Hadoop-as-a-service vendor Altiscale, one of the most prominent Hadoop-as-a-service vendors, purpose-built their hardware and software infrastructure with trade-offs optimized for Hadoop workloads.  They know how their stack interoperates all the way down to the metal.  That makes it possible for them to tune all the hundreds of “knobs” that would otherwise make operating Hadoop so labor intensive.  Of course, customers have to get their data to the data centers that host Altiscale and they don’t have the rich ecosystem of complementary tools on AWS.

Spark, whether managed by Hadoop or standing on its own, carries management complexity even while it greatly simplifies application development.

It’s easy to assume that by developing on Spark customers can get away from the 20+ products that comprise a Hadoop distribution.

  • But Spark doesn’t manage data.  It needs a database or a file system.  So customers often choose Cassandra for that role.
  • It also needs a way to ingest data.  Kafka is quickly becoming the de facto standard for all big data applications.
  • Then some service has to make sure a majority of the other services are live and talking to each other.  That means Zookeeper has to keep tabs on everything.
  • And there’s still no management console.

So getting up and running with a Spark cluster takes no less than 12 servers: 3 for each of the services.  Again, even though Spark is a single, unified processing engine, it requires at least four different services.  And that’s where the management complexity comes back into play.  Each service has its own way of failing; its own way of managing access; its own attack surface; and its own admin model.

Native cloud services on AWS, Azure, and Google Cloud Platform can dramatically simplify management, but at the cost of choice, open source portability

AWS has its own homegrown, increasingly integrated set of big data services.  There’s Kenisis Firehose for dealing with high velocity streaming data, DynamoDB for operational processing, Redshift SQL MPP, a machine learning service, and the Data Pipeline to orchestrate everything.

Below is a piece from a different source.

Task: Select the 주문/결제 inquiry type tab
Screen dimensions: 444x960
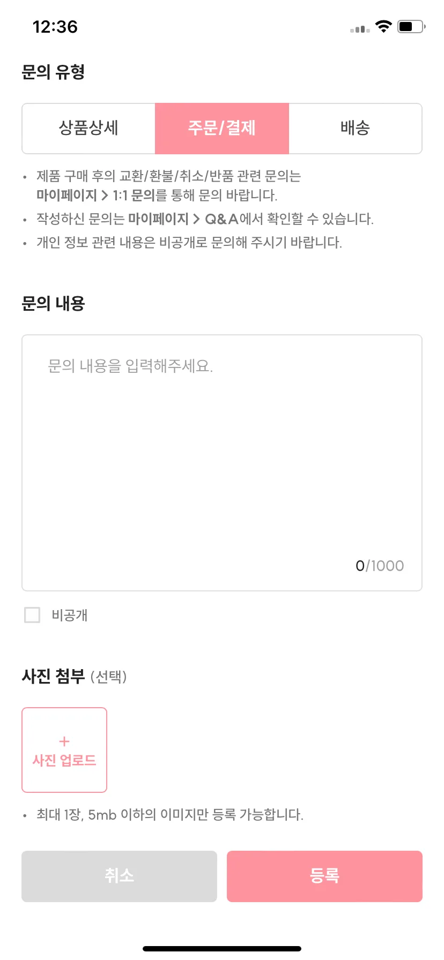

All the cloud providers will provide ever more powerful devops tools to simplify development and operations of applications on their platforms.  But as soon as customers want the ability to plug in specialized 3rd party functionality, that tooling will likely break down.  The overhead of opening up these future tools is far more difficult than building them knowing in advance just what services they’ll be managing.

Wikibon interviewed Google’s Melody Meckfessel, senior director of development tools on just these challenges at Facebook’s @Scale conference earlier this fall.  Listening to her, it’s clear there’s a lot of work to be done to accommodate a multi-vendor future.

Action Item

Customers building their outward facing Web and mobile applications on public clouds while trying to build Hadoop applications on-premises should evaluate vendors offering it as-a-service.  Hadoop already comes with significant administrative complexity by virtue of its multi-product design.  On top of that, operating elastic applications couldn’t be more different from the client-server systems IT has operated for decades.